◆ **Problem details**
Produce as output only the lines below starting at the line with "Given: Click the zoom" and continuing through the line with "Click the share", each one exactly as written.

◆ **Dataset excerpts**
+-------+
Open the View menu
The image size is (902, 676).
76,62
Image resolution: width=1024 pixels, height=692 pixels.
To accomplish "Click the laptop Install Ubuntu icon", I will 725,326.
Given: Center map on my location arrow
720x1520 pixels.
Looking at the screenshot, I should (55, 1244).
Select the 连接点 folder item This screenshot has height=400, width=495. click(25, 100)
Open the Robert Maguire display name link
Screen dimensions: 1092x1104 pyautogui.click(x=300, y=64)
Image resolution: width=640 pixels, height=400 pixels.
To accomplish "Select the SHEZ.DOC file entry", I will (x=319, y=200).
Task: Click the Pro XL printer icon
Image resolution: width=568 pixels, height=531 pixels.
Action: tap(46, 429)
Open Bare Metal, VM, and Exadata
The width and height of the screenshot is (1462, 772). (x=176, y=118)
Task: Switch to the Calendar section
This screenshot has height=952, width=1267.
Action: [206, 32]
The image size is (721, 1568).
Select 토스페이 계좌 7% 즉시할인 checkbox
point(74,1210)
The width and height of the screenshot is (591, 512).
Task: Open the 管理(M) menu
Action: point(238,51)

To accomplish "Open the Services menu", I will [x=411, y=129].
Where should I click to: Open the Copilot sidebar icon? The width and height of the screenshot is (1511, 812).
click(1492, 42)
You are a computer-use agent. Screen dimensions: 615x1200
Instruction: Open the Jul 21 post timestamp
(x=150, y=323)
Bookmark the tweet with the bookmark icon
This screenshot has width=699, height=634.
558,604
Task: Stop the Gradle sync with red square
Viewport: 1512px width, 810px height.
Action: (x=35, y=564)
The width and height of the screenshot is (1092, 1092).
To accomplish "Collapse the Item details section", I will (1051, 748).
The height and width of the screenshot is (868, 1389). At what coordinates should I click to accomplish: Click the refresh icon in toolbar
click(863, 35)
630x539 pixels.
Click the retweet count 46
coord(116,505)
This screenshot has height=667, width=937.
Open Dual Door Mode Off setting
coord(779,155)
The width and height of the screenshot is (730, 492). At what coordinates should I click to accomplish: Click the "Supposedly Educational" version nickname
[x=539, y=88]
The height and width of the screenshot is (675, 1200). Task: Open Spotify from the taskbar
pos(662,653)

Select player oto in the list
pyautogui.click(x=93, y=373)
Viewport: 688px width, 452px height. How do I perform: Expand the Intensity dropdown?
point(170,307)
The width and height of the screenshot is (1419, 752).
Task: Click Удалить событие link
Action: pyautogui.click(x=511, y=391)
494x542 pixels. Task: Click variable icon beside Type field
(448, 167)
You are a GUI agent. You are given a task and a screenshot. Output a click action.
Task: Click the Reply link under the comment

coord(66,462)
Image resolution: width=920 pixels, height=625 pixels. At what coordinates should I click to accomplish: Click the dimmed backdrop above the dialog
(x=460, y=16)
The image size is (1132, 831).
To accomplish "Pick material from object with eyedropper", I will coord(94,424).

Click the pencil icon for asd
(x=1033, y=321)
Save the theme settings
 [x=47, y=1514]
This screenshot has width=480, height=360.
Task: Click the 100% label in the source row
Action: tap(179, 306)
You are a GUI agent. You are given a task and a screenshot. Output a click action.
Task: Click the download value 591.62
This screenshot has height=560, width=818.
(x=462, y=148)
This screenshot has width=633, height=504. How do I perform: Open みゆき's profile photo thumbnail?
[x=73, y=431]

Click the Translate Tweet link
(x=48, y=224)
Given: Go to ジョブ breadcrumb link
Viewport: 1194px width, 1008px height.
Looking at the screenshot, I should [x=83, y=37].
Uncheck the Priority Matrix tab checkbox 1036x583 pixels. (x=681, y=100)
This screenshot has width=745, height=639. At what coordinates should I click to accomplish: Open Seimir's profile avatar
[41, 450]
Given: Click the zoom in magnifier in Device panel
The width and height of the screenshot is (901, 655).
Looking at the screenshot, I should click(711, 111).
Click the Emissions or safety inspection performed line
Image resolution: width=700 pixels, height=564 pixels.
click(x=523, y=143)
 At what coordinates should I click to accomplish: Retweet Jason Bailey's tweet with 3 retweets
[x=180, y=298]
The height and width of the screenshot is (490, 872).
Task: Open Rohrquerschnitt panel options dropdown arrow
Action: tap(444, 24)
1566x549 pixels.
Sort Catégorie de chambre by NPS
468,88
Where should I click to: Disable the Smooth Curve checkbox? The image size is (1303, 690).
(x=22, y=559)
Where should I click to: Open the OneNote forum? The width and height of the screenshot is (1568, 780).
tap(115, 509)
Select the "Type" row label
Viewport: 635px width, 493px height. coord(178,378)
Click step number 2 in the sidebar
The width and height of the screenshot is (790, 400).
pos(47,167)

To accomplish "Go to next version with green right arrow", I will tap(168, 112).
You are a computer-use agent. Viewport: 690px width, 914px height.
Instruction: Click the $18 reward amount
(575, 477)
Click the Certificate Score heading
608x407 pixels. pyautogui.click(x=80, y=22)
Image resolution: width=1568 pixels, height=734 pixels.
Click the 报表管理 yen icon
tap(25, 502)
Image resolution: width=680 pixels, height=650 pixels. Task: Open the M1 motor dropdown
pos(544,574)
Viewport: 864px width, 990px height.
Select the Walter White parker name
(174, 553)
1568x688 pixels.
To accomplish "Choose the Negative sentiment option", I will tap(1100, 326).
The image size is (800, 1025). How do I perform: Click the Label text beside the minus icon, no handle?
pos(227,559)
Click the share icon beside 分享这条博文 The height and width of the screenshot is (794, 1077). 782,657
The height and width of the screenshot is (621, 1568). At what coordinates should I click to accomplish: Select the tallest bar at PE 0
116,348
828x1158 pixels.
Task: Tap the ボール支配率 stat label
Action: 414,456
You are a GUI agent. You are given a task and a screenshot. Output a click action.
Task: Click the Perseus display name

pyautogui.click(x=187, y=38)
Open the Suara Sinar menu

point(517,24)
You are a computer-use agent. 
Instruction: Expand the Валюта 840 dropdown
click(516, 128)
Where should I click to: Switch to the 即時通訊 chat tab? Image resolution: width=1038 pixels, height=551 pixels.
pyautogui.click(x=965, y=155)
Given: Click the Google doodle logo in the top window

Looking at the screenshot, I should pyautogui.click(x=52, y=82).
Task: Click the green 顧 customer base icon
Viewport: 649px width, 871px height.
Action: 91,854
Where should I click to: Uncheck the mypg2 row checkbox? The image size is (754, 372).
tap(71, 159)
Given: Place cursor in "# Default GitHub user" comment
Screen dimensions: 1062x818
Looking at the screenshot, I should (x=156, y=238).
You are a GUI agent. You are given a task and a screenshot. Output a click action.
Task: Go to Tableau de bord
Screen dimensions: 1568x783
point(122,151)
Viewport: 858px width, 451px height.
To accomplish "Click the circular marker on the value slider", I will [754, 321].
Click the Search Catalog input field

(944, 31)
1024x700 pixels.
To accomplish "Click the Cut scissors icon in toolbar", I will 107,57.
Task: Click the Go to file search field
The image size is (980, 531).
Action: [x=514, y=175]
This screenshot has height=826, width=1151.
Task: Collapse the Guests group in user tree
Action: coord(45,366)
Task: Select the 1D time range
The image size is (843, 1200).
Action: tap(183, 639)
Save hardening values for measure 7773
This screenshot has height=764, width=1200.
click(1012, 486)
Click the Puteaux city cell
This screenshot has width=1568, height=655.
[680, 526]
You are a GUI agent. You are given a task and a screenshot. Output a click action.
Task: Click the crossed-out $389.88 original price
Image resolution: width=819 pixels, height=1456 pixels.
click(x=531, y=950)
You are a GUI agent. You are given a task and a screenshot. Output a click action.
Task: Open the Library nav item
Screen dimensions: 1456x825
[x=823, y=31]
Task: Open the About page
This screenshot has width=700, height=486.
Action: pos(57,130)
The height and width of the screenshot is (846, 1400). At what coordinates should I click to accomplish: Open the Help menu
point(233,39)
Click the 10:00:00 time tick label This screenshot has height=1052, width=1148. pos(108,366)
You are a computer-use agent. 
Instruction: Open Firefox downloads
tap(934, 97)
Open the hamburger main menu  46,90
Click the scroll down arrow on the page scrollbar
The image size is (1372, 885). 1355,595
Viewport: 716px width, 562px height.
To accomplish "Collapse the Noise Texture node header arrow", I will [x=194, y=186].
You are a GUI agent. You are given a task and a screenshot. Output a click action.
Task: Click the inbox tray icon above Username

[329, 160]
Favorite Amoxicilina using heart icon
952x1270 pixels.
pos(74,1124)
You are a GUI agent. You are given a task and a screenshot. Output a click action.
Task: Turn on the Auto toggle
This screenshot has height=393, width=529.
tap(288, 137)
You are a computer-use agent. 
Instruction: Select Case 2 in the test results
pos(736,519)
+-------+
◆ **Solution**
Given: Click the zoom in magnifier in Device panel
The width and height of the screenshot is (901, 655).
Looking at the screenshot, I should click(711, 111).
Click the Emissions or safety inspection performed line
Image resolution: width=700 pixels, height=564 pixels.
click(x=523, y=143)
 At what coordinates should I click to accomplish: Retweet Jason Bailey's tweet with 3 retweets
[x=180, y=298]
The height and width of the screenshot is (490, 872).
Task: Open Rohrquerschnitt panel options dropdown arrow
Action: tap(444, 24)
1566x549 pixels.
Sort Catégorie de chambre by NPS
468,88
Where should I click to: Disable the Smooth Curve checkbox? The image size is (1303, 690).
(x=22, y=559)
Where should I click to: Open the OneNote forum? The width and height of the screenshot is (1568, 780).
tap(115, 509)
Select the "Type" row label
Viewport: 635px width, 493px height. coord(178,378)
Click step number 2 in the sidebar
The width and height of the screenshot is (790, 400).
pos(47,167)

To accomplish "Go to next version with green right arrow", I will tap(168, 112).
You are a computer-use agent. Viewport: 690px width, 914px height.
Instruction: Click the $18 reward amount
(575, 477)
Click the Certificate Score heading
608x407 pixels. pyautogui.click(x=80, y=22)
Image resolution: width=1568 pixels, height=734 pixels.
Click the 报表管理 yen icon
tap(25, 502)
Image resolution: width=680 pixels, height=650 pixels. Task: Open the M1 motor dropdown
pos(544,574)
Viewport: 864px width, 990px height.
Select the Walter White parker name
(174, 553)
1568x688 pixels.
To accomplish "Choose the Negative sentiment option", I will tap(1100, 326).
The image size is (800, 1025). How do I perform: Click the Label text beside the minus icon, no handle?
pos(227,559)
Click the share icon beside 分享这条博文 The height and width of the screenshot is (794, 1077). 782,657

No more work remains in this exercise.